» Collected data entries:
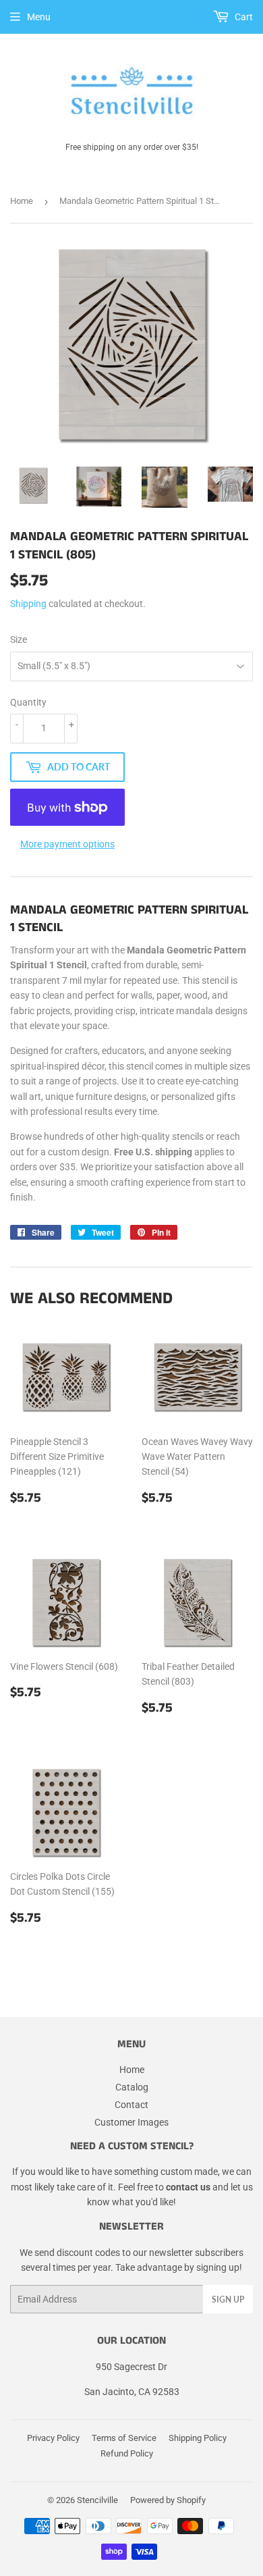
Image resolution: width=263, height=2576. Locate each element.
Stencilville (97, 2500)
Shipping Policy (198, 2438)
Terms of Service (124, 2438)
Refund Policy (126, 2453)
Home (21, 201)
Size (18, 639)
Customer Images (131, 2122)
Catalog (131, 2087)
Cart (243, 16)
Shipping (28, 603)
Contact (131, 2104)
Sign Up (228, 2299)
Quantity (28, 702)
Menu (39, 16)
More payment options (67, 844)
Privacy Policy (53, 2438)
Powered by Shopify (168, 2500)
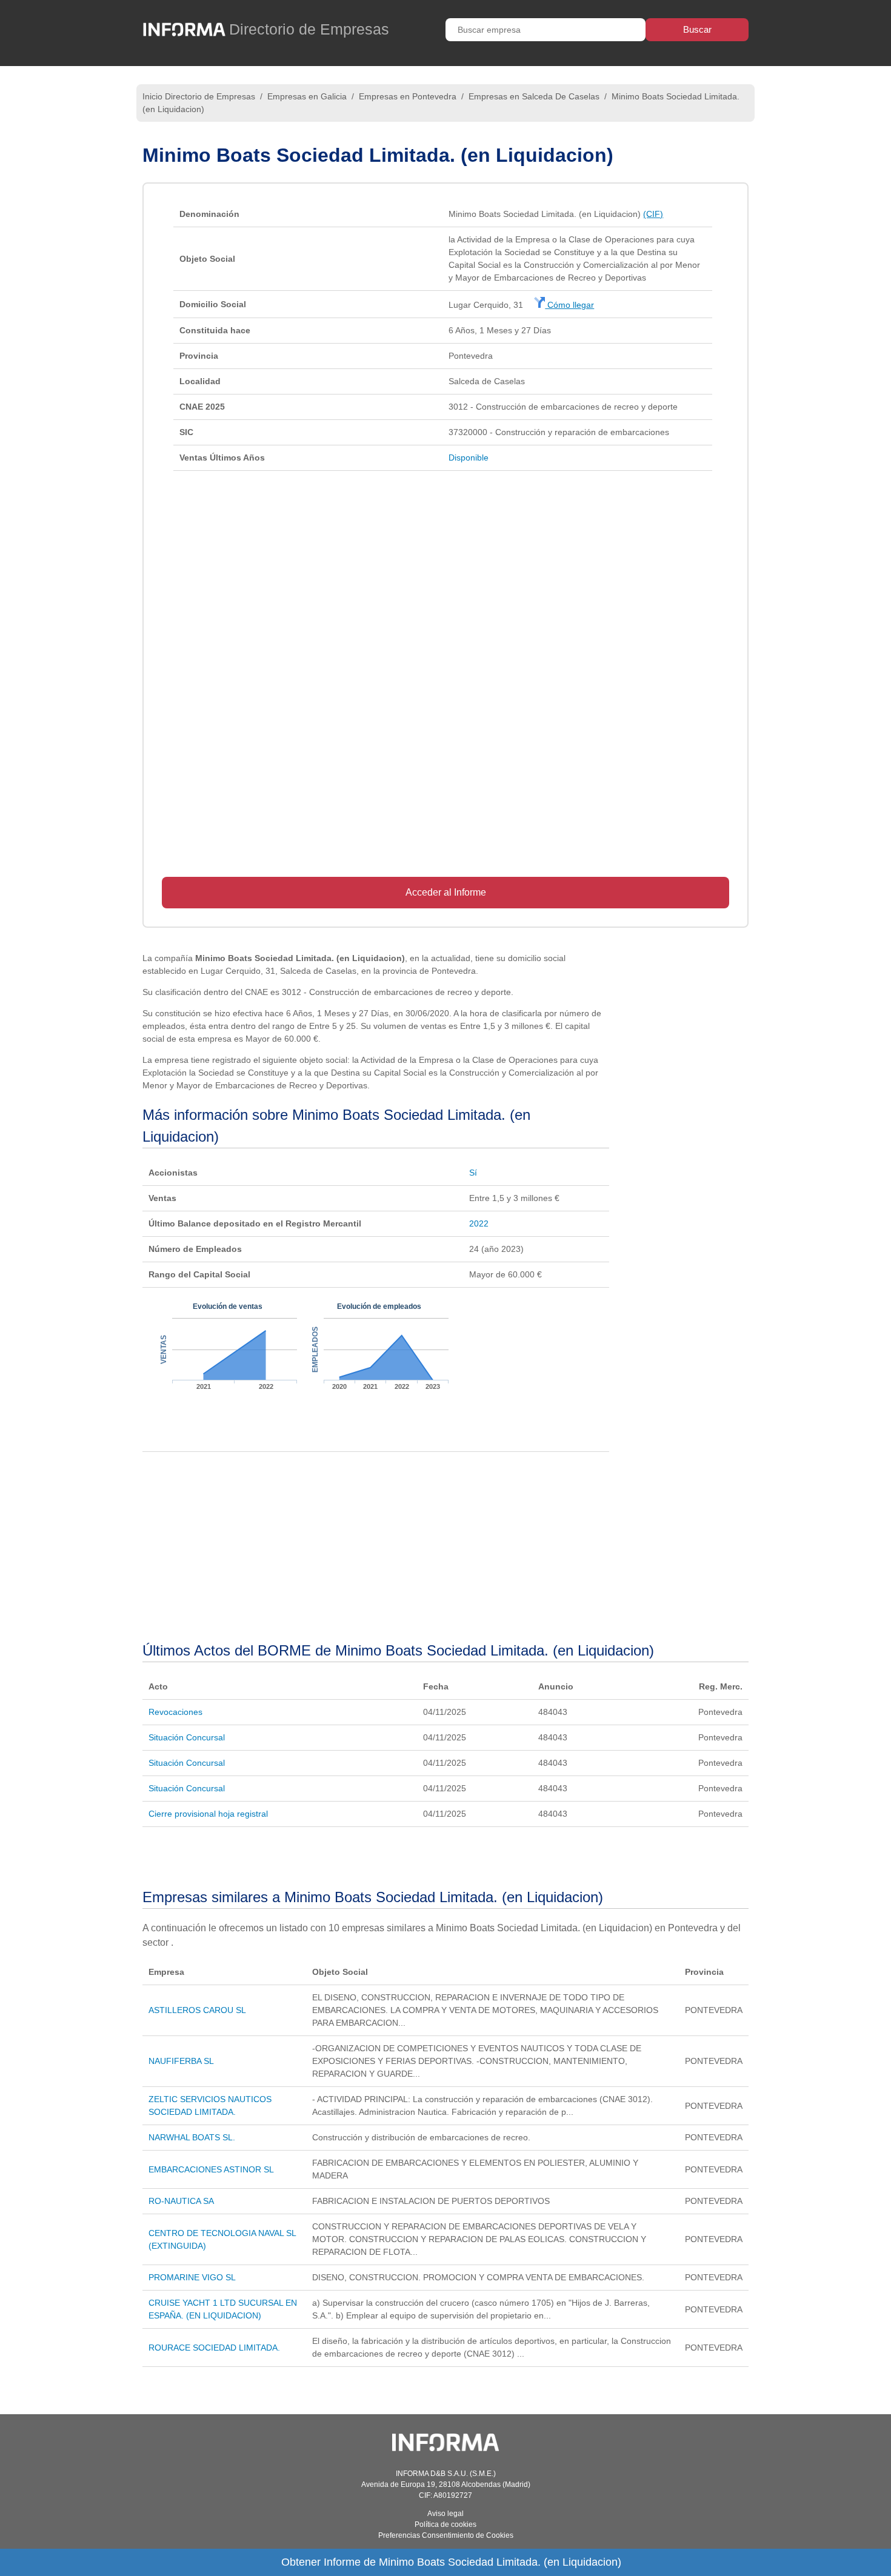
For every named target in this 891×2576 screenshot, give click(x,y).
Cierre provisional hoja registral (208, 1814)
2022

» INSTRUCTIONS FOR THE TASK: Within the entries, how many lines contain the word "Policy"? Answer with a number alone.

» SOLUTION FOR THIS TASK: 3